Exercise directions ::
When you reach the line holding "Select the ін.IT (Львів) team name", please begin to restate the lines word for word and continue through the last one in the material, excluding pictures.

# # # # # # #

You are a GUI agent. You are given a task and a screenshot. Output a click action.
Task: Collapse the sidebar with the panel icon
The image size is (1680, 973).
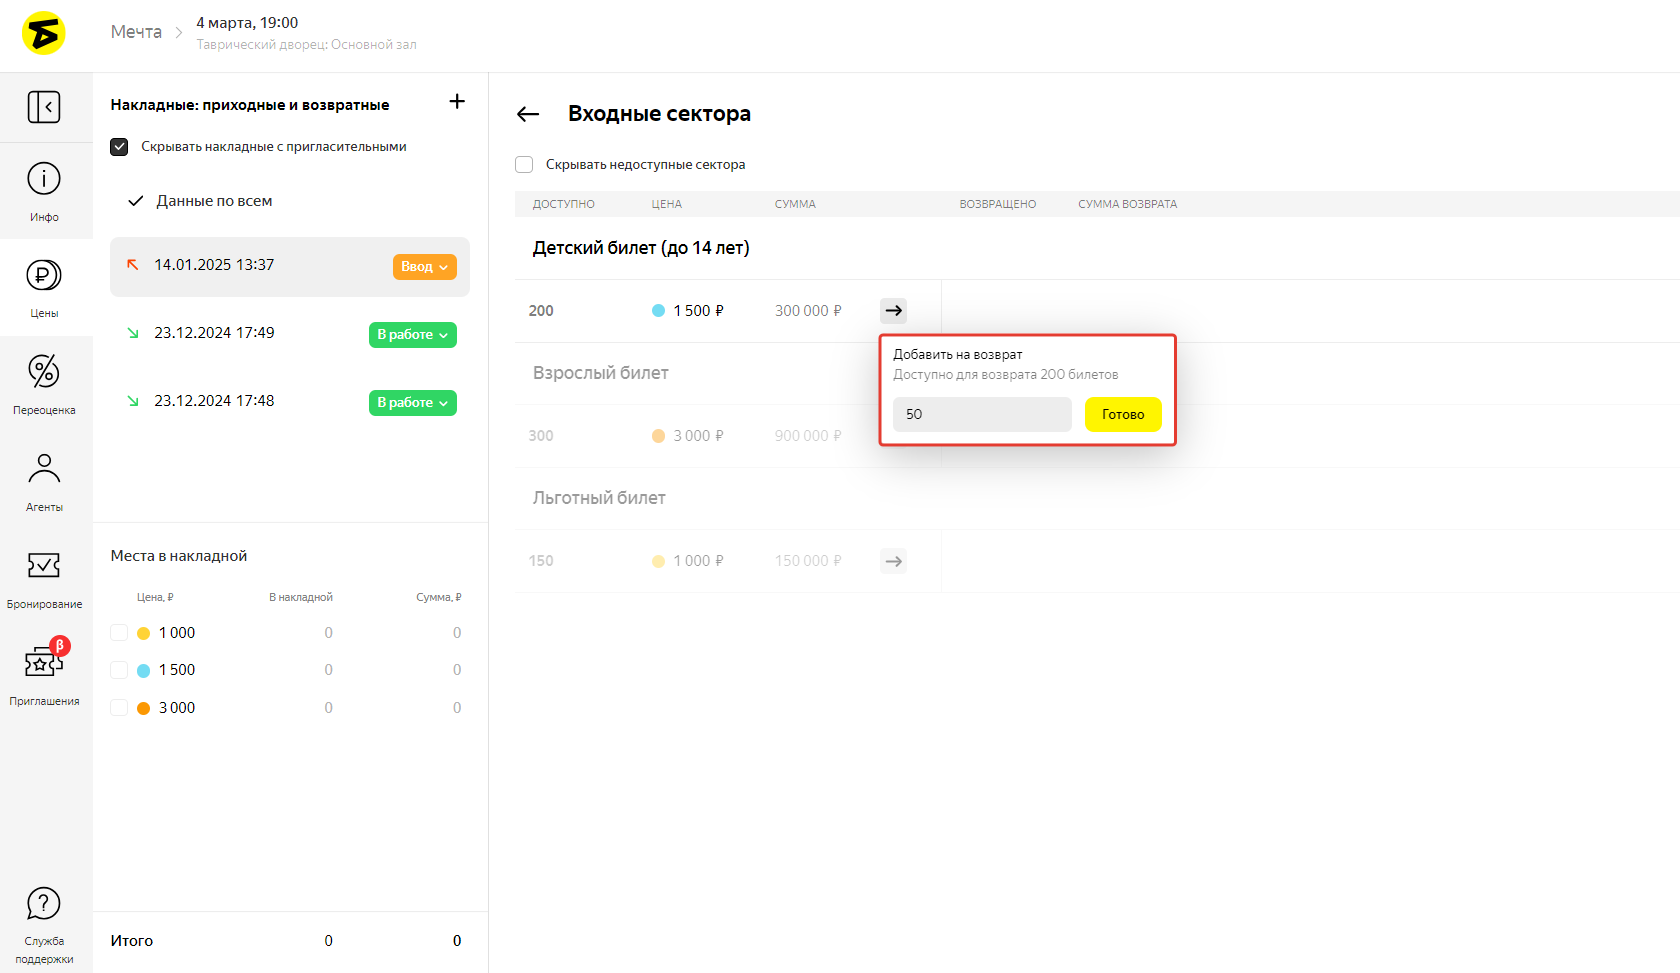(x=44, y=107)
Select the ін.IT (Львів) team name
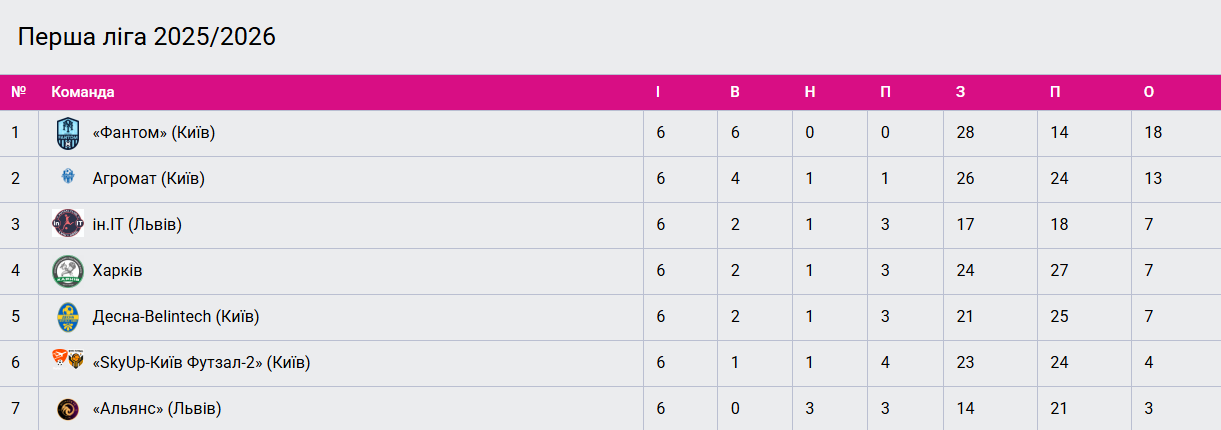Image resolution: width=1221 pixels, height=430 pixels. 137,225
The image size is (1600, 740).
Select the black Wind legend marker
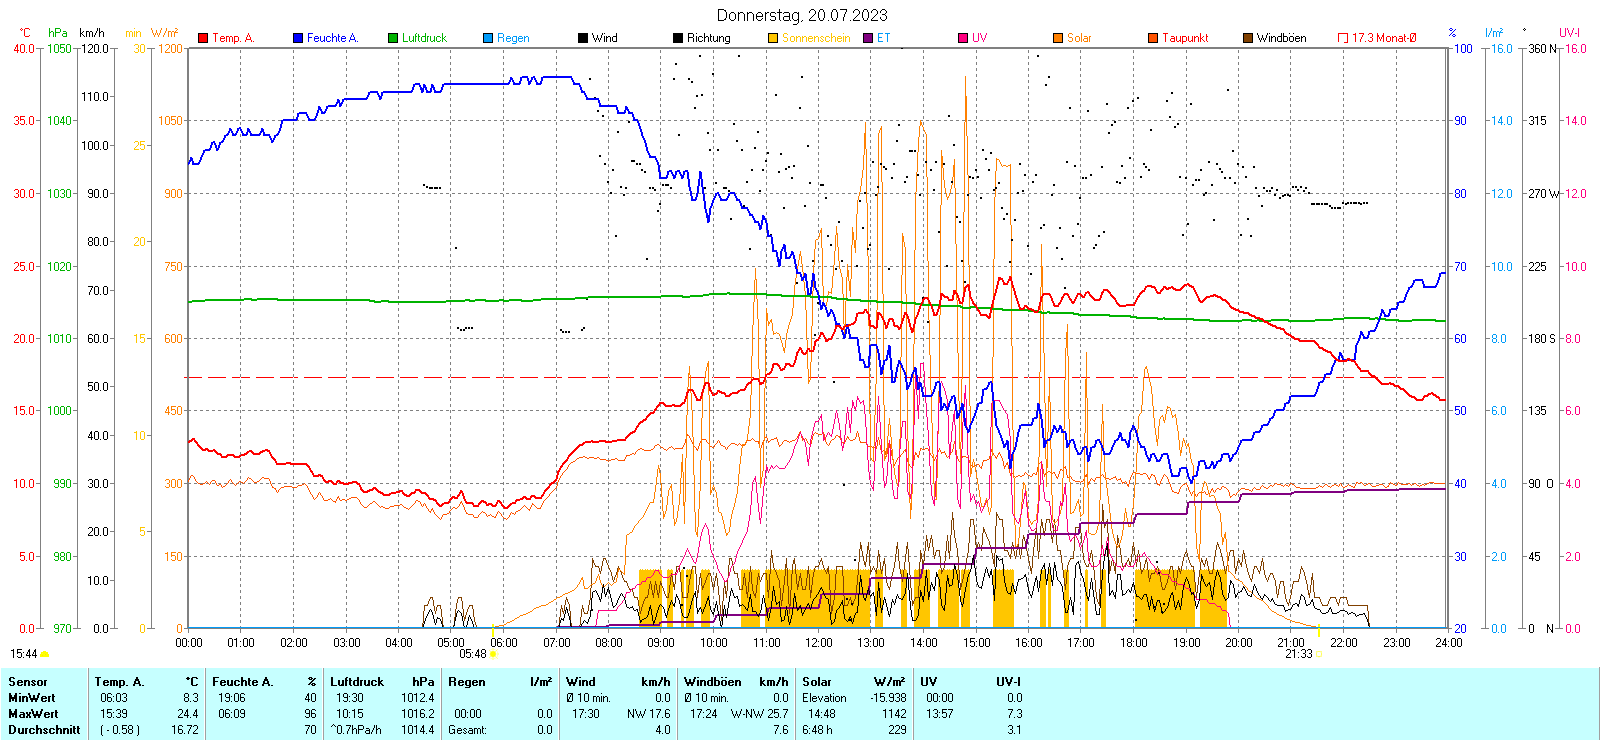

# # # # # # #

Solution for this problem ::
Select the ін.IT (Львів) team name
Image resolution: width=1221 pixels, height=430 pixels. 137,225
The image size is (1600, 740).
Select the black Wind legend marker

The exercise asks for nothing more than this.